Max Perutz and the Secret of Life
by Georgina Ferry
Chatto & Windus £25, pp352
In 1980, Max Perutz was asked by the Repository for Germinal Choice to become a sperm donor. Father an unknown child and pass on your distinguished genes to a new generation, it suggested. Perutz was unamused and wrote an outraged letter to the sperm bank's organisers. 'I am small, bald, short-sighted and cross-eyed, my testes have been exposed to X-rays these 44 years and I am plagued by multiple allergies and crippled by back trouble.'
Not many desirable genetic traits there, it would seem. More to the point, Perutz could have mentioned but didn't, he was also a hypochondriac of paranoid proportions, viewing candlelit restaurants, unripe bananas, mineral water and most everyday phenomena as threats, not just to his health, but to his life. He also had long absences from work because of 'tummy troubles' whose source was never pinpointed.
For good measure, his behaviour was often wildly unconventional. He frequently lectured lying on his back, refused to travel without a large collection of comfort cushions and, having contracted shingles, claimed he could only alleviate its symptoms by listening to Beethoven's sonatas. Once, at the 1993 International Congress on Genetics in Birmingham, seated high on a podium as the meeting's guest of honour, Perutz decided he had had enough of the civic dignitaries droning on below. First, he read and shuffled his papers; then he took off his jacket and next his jumper; and finally, in the throes of tertiary boredom, he began eating his packed lunch. The Observer was so impressed that it ran a story congratulating the biologist 'for maintaining a standard of eccentricity that goes above and beyond the call of duty'.
Certainly, such behaviour makes good material for a biography, though it should be noted that Perutz, who died, aged 87, in 2002, was also one of Britain's greatest postwar scientists, winning the 1962 Nobel Prize for chemistry for unravelling the structure of haemoglobin, the blood-borne chemical that carries life-sustaining oxygen from our lungs to our tissues. The discovery's impact on medicine has been profound.
Even more impressive was his career as a scientific mandarin. Perutz founded the Cambridge unit that became the Laboratory of Molecular Biology (LMB), which went on to scoop more science Nobels than several entire countries, including France and Canada. Under his influence, Francis Crick, Jim Watson, John Kendrew, Fred Sanger, Sydney Brenner, John Sulston, Aaron Klug and Bob Horvitz carried out work that won them science's ultimate accolade. As Georgina Ferry states in her elegant, adroit biography: 'You couldn't throw a stick down an LMB corridor without hitting a Nobel Prize winner.'
As to the secret of his success as laboratory director, Perutz was unequivocal: use only the gentlest of touches on the tiller. 'Creativity in science, as in the arts, cannot be organised,' he said. 'It arises spontaneously from individual talent. Well-run laboratories can foster it, but hierarchical organisation, inflexible, bureaucratic rules and mountains of futile paperwork can kill it.'
Born of Jewish stock and raised in Austria in the 1920s, Perutz came to Britain just as the Nazis rose to power.
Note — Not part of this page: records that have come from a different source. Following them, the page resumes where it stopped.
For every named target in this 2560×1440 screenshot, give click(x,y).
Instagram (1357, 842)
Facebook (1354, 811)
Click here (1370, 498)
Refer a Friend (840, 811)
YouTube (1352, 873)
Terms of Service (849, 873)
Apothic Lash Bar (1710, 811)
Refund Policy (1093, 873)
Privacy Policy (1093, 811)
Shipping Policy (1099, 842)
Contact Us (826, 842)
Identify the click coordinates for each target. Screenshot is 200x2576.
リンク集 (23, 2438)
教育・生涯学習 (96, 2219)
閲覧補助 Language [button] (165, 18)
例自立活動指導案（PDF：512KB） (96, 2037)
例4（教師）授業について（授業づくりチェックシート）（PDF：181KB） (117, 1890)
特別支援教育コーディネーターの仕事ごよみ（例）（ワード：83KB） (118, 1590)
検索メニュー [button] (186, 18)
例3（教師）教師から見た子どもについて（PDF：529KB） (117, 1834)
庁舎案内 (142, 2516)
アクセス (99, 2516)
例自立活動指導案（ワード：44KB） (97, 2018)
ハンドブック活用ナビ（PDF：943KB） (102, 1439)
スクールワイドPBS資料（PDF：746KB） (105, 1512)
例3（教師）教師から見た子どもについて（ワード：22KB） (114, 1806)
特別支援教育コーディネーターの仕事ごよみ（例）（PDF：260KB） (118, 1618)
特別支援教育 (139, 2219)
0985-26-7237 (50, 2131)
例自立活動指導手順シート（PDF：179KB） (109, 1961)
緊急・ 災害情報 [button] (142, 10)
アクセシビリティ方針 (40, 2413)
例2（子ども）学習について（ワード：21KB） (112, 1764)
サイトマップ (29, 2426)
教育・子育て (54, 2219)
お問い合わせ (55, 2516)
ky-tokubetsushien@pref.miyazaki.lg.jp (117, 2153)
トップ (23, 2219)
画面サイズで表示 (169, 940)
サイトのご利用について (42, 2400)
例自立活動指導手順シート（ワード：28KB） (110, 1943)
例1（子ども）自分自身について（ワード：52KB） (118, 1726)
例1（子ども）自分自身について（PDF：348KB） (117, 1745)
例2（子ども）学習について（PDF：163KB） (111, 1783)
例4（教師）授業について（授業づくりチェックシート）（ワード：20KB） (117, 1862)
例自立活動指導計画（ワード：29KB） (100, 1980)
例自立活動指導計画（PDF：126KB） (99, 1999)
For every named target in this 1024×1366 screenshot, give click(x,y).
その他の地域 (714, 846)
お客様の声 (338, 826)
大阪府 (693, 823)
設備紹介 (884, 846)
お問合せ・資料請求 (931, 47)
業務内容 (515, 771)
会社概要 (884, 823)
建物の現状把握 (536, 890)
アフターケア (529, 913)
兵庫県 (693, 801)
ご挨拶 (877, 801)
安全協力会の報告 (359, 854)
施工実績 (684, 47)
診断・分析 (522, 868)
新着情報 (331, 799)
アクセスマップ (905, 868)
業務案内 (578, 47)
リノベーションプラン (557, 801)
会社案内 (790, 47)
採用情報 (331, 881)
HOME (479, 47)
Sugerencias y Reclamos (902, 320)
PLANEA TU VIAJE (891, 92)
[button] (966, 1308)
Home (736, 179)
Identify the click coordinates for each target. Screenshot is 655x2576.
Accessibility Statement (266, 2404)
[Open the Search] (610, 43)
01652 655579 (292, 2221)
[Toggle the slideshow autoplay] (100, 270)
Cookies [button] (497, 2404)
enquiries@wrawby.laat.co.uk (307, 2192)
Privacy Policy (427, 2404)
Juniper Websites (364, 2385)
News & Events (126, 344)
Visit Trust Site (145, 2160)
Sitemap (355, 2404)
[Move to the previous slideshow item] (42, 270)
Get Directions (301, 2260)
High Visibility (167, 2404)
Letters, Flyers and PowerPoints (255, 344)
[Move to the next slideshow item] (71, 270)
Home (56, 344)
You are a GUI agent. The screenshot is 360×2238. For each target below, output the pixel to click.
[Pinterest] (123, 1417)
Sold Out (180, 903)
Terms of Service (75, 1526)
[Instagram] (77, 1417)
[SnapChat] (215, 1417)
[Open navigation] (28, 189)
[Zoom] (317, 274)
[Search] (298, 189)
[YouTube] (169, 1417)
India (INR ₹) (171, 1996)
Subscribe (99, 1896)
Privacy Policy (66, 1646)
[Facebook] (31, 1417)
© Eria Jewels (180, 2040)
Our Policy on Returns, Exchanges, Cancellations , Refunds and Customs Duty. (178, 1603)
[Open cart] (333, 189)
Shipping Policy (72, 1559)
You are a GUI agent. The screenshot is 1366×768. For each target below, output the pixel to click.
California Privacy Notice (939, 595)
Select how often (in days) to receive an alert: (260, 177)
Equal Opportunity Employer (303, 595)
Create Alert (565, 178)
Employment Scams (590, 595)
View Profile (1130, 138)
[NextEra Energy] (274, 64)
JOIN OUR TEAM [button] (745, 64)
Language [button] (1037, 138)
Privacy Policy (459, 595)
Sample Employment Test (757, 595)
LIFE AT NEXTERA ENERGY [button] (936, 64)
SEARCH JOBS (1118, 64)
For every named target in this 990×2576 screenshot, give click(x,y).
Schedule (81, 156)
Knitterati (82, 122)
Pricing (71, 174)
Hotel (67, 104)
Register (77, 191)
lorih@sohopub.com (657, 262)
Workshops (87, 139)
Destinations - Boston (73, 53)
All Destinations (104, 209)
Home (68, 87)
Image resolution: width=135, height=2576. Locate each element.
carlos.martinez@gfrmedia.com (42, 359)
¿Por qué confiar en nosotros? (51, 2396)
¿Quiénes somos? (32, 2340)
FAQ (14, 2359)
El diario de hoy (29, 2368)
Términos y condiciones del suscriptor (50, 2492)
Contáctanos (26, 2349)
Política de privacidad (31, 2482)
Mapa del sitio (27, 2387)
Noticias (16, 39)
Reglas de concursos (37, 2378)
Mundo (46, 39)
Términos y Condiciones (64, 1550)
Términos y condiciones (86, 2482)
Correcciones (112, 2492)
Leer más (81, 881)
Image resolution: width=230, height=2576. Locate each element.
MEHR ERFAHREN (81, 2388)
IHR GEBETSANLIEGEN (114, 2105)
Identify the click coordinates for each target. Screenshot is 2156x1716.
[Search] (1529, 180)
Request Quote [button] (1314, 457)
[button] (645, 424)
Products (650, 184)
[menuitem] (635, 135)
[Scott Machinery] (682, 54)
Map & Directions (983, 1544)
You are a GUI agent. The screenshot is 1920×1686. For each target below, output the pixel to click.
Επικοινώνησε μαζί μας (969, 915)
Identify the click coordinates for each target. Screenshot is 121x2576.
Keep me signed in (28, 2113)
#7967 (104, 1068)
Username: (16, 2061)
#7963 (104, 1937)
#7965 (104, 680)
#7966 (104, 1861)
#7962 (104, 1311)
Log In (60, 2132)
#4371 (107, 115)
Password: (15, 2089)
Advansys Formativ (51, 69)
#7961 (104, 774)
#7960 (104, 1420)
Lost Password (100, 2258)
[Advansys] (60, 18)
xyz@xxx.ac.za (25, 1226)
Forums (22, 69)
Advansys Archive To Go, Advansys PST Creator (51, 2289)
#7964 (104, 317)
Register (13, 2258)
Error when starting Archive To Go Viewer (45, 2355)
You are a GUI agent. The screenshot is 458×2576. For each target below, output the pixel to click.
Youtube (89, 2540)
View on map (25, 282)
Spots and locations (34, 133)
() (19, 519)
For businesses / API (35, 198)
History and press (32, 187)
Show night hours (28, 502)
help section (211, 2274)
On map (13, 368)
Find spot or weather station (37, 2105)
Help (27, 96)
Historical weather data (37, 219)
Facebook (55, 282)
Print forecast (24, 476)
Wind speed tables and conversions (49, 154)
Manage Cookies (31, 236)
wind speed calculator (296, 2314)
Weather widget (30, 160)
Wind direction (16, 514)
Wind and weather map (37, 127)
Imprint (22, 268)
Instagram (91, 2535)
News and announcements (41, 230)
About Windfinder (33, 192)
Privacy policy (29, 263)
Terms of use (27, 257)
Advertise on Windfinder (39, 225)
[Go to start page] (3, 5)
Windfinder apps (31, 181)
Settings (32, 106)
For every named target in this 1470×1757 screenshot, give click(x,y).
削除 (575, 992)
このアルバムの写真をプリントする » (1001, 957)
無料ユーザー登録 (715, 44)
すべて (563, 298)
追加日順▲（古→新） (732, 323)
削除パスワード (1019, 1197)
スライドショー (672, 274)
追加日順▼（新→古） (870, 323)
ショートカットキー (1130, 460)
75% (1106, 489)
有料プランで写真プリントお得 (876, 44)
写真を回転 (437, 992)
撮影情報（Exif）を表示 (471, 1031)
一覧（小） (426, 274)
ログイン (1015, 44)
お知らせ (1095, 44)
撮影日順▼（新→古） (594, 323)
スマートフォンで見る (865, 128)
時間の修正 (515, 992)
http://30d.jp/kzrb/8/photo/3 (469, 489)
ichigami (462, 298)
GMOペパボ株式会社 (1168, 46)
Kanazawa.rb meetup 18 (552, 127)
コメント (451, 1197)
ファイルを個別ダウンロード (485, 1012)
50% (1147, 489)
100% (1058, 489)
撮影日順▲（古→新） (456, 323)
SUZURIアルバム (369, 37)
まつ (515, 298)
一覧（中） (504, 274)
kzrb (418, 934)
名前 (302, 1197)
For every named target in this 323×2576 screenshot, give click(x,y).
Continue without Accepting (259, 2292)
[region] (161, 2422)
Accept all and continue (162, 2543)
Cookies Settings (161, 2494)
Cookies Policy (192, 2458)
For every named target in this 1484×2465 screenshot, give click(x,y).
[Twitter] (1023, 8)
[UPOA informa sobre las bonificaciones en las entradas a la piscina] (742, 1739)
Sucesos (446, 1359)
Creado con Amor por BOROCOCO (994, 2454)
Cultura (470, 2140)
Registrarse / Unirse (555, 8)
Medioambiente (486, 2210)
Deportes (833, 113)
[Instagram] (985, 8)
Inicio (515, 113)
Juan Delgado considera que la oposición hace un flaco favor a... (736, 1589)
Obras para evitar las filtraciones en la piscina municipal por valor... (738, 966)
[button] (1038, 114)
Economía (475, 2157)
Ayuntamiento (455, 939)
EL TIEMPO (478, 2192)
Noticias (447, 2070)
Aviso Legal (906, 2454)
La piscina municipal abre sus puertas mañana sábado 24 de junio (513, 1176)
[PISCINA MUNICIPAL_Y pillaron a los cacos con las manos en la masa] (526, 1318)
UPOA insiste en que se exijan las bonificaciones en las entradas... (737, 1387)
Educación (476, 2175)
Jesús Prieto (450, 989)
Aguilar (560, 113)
He loved Britain but was - initially, at least - treated badly and was incarcerated in various camps for aliens at the start of the Second World War. However, his abilities as a climber and skier (pursuits that belied his self-proclaimed status as a weakling) and as a glacier researcher helped him gain his release and led to his involvement in Habbakuk, a bizarre project backed by Lord Mountbatten to build giant aircraft carriers made of ice to aid the bombing of Germany.
It was only in the postwar years that Perutz's genius was recognised and that he helped transform molecular biology into a breathtaking new discipline which reached its pinnacle with the completion of the Human Genome Project in 2003. And yet, for all his ground-breaking work, and regardless of his Nobel Prize, he was really just a plodder, according to Francis Crick, albeit it 'a very persistent plodder [who] had considerable insight as a result of his plodding'.
As to his personality, Perutz emerges from the pages of this delightful biography as a slightly vain, kind, insightful, self-obsessed family man who believed passionately in scientific progress and who also felt deeply about liberal causes. For example, though Jewish, he was an implacable opponent of Israel's treatment of its Arabs. Nor was he afraid to speak out. In his later years, he took up a number of causes - the viral roots of Aids, or the Iraq war - and wrote about them with passion and skill in periodicals that included the London Review of Books and the New Yorker. Best of all, however, Perutz was simply a perfect example of that precious creation: the eccentric but brilliant British boffin.